Under universally offered screening, 112 STD cases were identified and successfully treated, and the ICER per identified and treated case when compared to no screening was $12,139.
The investigators concluded both targeted and universal screening approaches for STDs are cost-effective, although universal screening detects more cases. Further, they noted cost-effectiveness improves substantially when the prevalence of STDs is roughly tripled, a figure some analyses suggest is closer to the actual incidence of STDs in this population.
Two researchers involved with this study, Jennifer Reed, MD, MS, director of scientific review and development in the division of emergency medicine at Cincinnati Children’s Hospital Medical Center, and Monika Goyal, MD, a pediatric emergency medicine specialist and associate division chief of emergency medicine and trauma services at Children’s National Hospital in Washington, DC, jointly responded to questions about the implications of their findings and remaining barriers in terms of getting more pediatric EDs to adopt either targeted or universal screening approaches for STDs.
“Because many adolescents often use the ED as their only access to healthcare, the ED is now being viewed as a strategic setting for the provision of preventive health services, especially to high-risk populations. However, it can be challenging to provide sexual health services in the ED because it is fast-paced, with many competing priorities, and there are adolescent confidentiality issues,” they explained. “Therefore, developing a process for efficient screening in an ED setting without interfering with patient flow and acute care is of utmost importance. We are in the process of studying several approaches for gonorrhea/chlamydia screening in the ED that would not impact the clinical workflow.”
Reed and Goyal noted there are significant clinical and financial consequences from undetected and untreated STDs. “Patients can develop pelvic inflammatory disease [PID], orchitis, and chronic pelvic pain, which may ultimately lead to infertility issues, if left untreated,” they said. “From a cost perspective, over $1 billion is spent yearly on PID treatment, which could be avoided with appropriate screening and treatment of gonorrhea and chlamydia infections.”

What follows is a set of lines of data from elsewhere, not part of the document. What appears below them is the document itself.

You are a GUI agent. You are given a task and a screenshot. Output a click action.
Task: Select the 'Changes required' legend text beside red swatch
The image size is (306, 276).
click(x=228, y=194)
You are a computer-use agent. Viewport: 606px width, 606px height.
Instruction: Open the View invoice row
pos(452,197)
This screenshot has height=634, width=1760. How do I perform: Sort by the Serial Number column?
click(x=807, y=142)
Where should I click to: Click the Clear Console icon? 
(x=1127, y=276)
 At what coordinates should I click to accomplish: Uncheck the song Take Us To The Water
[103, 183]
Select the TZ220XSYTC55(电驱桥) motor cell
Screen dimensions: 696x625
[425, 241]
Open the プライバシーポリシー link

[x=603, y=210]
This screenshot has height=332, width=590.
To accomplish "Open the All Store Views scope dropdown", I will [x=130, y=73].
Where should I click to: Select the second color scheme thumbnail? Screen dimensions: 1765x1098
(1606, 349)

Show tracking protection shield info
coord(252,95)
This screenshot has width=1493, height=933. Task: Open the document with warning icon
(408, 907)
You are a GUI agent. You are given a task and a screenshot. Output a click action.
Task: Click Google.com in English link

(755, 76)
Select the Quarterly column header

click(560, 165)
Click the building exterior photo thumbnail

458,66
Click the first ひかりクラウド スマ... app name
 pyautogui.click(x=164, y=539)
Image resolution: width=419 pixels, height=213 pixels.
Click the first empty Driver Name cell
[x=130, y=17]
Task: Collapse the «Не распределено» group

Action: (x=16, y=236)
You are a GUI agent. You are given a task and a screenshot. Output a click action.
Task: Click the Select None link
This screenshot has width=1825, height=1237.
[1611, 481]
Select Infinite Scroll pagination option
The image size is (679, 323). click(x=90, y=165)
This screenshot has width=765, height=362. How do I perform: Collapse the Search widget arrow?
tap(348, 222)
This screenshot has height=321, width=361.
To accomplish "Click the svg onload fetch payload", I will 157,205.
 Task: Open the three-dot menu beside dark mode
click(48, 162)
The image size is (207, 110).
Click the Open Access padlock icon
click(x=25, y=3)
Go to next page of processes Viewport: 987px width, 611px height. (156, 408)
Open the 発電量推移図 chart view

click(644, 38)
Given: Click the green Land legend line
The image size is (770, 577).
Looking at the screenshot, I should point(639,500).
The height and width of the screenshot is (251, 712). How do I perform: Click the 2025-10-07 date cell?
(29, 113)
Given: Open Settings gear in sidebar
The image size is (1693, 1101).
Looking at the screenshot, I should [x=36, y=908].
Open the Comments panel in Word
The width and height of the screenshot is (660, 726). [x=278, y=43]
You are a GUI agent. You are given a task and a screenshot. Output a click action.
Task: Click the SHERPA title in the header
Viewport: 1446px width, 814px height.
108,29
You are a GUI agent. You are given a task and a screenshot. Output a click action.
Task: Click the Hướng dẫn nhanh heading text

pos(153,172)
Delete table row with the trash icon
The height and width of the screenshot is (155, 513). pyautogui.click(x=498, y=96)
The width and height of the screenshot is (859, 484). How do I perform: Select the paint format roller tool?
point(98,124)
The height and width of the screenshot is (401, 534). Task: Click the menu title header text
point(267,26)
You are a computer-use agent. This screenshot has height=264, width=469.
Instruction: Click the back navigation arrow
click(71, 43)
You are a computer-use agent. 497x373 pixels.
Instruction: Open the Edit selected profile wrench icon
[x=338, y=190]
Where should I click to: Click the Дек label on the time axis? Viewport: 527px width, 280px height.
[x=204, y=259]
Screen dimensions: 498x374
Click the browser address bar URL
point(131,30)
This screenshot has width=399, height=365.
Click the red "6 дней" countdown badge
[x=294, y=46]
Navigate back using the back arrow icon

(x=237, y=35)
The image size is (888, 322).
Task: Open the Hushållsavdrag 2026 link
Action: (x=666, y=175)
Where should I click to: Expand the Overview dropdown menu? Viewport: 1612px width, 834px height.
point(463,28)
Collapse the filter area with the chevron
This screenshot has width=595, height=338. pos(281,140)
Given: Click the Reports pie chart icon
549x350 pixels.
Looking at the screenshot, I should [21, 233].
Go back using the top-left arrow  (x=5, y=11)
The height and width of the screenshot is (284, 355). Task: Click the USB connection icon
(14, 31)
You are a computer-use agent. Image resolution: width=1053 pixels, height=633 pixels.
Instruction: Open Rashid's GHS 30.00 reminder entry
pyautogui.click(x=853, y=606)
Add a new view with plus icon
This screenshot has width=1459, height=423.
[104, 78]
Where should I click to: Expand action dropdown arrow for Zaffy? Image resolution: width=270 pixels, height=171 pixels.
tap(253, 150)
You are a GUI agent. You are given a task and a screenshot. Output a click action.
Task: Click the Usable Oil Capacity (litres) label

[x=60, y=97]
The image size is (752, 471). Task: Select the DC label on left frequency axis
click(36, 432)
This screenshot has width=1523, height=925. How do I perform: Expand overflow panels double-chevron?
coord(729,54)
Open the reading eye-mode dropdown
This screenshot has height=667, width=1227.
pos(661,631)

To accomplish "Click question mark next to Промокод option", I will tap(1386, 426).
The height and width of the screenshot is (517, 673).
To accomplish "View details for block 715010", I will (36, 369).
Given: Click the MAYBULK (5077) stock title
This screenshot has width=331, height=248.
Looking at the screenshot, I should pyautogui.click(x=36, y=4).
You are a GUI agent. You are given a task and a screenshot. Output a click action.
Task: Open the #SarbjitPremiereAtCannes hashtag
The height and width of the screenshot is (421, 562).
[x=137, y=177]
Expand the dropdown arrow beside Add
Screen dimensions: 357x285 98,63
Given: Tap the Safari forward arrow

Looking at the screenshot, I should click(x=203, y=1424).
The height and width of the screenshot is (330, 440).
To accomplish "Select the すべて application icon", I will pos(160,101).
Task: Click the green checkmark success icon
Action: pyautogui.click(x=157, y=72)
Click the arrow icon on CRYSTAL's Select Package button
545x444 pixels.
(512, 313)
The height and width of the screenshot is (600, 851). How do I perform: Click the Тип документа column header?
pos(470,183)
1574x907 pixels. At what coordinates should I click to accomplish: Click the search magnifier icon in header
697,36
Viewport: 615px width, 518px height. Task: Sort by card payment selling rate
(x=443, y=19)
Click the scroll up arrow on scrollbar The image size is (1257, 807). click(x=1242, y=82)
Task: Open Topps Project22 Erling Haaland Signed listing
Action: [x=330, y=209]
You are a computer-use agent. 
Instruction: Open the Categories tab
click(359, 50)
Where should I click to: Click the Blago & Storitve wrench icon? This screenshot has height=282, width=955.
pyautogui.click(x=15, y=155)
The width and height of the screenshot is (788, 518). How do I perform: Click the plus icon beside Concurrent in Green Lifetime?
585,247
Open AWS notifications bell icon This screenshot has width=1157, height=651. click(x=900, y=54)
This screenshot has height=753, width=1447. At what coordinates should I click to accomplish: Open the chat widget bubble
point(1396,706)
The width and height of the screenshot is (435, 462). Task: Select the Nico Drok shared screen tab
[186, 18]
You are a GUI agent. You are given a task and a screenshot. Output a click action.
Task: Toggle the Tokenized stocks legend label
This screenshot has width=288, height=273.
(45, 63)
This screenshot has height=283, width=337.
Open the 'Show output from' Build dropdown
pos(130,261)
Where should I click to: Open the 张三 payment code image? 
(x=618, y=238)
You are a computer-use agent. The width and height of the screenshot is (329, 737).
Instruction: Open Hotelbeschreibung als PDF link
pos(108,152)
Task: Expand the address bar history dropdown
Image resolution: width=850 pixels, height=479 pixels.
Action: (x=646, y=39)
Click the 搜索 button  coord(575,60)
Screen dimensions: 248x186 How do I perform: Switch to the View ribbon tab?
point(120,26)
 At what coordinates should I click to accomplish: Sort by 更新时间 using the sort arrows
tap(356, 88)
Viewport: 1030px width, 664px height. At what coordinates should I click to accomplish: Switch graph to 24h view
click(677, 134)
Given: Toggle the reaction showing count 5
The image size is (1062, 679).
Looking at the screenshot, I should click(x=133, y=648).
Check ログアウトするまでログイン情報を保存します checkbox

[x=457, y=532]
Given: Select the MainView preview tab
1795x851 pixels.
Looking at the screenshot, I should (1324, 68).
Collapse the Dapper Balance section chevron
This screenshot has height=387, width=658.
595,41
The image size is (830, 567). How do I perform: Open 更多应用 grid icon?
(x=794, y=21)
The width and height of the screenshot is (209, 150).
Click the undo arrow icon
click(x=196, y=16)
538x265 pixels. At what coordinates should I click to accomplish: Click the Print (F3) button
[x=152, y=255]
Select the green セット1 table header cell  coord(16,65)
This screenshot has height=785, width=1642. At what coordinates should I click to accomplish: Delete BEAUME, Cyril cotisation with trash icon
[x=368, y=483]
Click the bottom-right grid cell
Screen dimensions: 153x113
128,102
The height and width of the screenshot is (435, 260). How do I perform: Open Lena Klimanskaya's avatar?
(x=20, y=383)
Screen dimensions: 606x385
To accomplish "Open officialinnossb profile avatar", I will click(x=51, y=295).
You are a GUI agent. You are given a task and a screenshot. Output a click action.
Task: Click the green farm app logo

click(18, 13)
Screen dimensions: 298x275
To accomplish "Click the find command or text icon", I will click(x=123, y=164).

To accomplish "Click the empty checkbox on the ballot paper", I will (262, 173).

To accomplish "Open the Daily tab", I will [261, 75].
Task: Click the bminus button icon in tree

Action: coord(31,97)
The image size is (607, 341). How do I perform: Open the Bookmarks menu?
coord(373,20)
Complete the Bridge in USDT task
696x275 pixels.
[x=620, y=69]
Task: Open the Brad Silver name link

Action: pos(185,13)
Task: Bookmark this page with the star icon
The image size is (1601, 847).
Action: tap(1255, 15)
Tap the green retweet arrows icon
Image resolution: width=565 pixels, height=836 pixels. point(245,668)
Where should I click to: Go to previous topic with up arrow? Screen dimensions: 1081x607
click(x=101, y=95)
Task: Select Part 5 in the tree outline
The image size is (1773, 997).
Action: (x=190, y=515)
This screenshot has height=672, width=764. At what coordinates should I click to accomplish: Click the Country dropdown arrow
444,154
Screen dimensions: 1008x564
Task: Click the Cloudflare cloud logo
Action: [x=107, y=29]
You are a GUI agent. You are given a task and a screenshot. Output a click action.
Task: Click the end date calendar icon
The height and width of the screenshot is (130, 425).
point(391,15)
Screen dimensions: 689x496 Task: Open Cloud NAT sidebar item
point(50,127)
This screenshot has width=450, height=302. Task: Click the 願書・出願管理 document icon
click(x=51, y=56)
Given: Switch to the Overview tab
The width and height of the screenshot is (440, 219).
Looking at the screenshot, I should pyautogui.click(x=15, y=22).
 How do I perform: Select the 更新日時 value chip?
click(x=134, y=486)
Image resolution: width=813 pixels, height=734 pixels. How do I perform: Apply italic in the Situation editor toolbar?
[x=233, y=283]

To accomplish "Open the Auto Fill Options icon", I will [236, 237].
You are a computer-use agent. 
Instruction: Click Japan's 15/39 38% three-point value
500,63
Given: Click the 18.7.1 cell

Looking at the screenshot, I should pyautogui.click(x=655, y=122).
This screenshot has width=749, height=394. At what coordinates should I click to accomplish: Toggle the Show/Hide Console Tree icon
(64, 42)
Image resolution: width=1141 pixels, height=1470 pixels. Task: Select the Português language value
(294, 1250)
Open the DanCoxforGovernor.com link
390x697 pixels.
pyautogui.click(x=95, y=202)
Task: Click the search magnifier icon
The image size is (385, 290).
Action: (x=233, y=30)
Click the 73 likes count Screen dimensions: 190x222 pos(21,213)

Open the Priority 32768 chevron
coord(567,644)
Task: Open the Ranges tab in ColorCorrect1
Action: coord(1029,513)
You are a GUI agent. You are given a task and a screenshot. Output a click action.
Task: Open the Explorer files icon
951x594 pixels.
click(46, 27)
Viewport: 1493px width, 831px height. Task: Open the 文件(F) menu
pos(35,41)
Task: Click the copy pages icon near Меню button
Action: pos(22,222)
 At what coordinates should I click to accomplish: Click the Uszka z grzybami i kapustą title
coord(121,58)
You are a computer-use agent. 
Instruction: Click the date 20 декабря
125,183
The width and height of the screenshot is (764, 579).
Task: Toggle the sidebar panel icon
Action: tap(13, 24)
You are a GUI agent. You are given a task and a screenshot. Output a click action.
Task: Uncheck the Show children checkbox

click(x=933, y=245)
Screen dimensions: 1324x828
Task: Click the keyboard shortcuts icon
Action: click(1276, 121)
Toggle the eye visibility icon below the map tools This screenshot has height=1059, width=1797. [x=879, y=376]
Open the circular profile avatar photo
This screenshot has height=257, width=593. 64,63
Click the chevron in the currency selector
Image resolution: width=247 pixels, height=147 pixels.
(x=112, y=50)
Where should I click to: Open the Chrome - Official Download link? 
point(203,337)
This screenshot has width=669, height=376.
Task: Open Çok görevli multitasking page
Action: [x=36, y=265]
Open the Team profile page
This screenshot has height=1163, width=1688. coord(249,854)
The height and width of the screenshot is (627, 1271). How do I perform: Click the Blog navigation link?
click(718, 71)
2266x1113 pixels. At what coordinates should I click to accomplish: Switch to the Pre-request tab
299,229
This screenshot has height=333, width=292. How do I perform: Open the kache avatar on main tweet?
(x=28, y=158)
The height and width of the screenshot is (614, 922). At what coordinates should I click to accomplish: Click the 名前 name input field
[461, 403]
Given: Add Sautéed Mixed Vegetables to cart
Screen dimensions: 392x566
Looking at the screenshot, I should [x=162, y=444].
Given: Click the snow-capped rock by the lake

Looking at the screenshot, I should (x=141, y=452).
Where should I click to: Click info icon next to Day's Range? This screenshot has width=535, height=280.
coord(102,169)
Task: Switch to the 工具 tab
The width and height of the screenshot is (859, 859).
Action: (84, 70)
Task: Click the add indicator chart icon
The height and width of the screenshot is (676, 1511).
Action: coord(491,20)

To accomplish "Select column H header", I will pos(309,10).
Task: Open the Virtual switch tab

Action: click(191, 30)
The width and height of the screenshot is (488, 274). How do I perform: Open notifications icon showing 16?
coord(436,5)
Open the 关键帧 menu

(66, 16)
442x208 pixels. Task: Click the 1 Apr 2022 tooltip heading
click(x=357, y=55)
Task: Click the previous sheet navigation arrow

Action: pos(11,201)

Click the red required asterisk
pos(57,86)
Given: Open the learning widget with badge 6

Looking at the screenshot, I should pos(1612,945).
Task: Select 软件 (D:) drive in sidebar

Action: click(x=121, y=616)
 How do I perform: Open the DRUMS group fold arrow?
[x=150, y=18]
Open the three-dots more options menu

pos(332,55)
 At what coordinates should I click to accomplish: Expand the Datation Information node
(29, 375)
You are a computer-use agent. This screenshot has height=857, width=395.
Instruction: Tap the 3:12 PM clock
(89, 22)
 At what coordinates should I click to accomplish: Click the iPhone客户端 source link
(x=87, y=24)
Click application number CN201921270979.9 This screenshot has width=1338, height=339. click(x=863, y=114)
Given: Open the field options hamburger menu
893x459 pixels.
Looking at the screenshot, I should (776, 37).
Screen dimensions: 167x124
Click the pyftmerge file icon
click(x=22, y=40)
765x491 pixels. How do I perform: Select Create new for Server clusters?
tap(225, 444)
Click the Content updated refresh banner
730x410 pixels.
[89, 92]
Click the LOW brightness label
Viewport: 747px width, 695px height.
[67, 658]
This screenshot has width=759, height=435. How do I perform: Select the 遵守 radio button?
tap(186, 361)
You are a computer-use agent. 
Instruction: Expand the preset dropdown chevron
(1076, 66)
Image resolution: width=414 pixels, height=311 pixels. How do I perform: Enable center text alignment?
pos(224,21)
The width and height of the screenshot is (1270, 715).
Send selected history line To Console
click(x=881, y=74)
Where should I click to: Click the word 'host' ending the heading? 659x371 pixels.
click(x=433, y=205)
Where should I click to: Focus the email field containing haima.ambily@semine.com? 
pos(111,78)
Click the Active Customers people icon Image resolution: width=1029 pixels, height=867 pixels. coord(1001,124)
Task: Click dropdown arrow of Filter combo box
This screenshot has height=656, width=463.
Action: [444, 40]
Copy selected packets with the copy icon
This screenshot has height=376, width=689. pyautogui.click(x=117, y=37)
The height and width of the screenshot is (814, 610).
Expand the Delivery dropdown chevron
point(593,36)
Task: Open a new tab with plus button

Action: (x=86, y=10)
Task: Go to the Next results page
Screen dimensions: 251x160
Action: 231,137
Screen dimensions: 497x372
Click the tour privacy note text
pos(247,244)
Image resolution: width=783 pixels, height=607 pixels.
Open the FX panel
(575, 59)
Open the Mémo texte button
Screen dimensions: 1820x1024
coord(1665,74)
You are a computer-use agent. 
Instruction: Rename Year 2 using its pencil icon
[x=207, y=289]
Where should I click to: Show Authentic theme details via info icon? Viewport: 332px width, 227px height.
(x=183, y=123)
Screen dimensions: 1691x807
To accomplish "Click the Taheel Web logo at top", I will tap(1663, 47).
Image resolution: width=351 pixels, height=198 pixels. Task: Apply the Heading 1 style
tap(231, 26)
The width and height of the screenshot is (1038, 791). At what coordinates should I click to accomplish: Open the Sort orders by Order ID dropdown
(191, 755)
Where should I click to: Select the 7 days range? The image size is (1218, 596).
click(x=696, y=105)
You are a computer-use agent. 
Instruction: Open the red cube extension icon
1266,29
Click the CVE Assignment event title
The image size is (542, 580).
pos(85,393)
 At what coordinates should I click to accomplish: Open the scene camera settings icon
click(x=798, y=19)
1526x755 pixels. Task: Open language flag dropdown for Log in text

Screening techniques also are important, considering some STDs, especially chlamydia, can be asymptomatic for extended periods.
“Patients may not be aware of their health status until they have developed complications from the untreated infection. Further, if left undiagnosed and untreated, adolescents may be unknowingly transmitting the infection to their partners,” the researchers said.
Reed and Goyal acknowledged it is difficult today to offer guidance on whether a targeted or universal screening approach would be best for a specific ED. However, they are working to shed more light on this question.
“We are currently enrolling adolescents at six pediatric EDs across the country into a study that evaluates the clinical and cost-effectiveness of targeted vs. universally offered gonorrhea and chlamydia screening,” they shared.
- Eckman MH, Reed JL, Trent M, Goyal MK. Cost-effectiveness of sexually transmitted infection screening for adolescents and young adults in the pediatric emergency department. JAMA Pediatr 2021;175:81-89.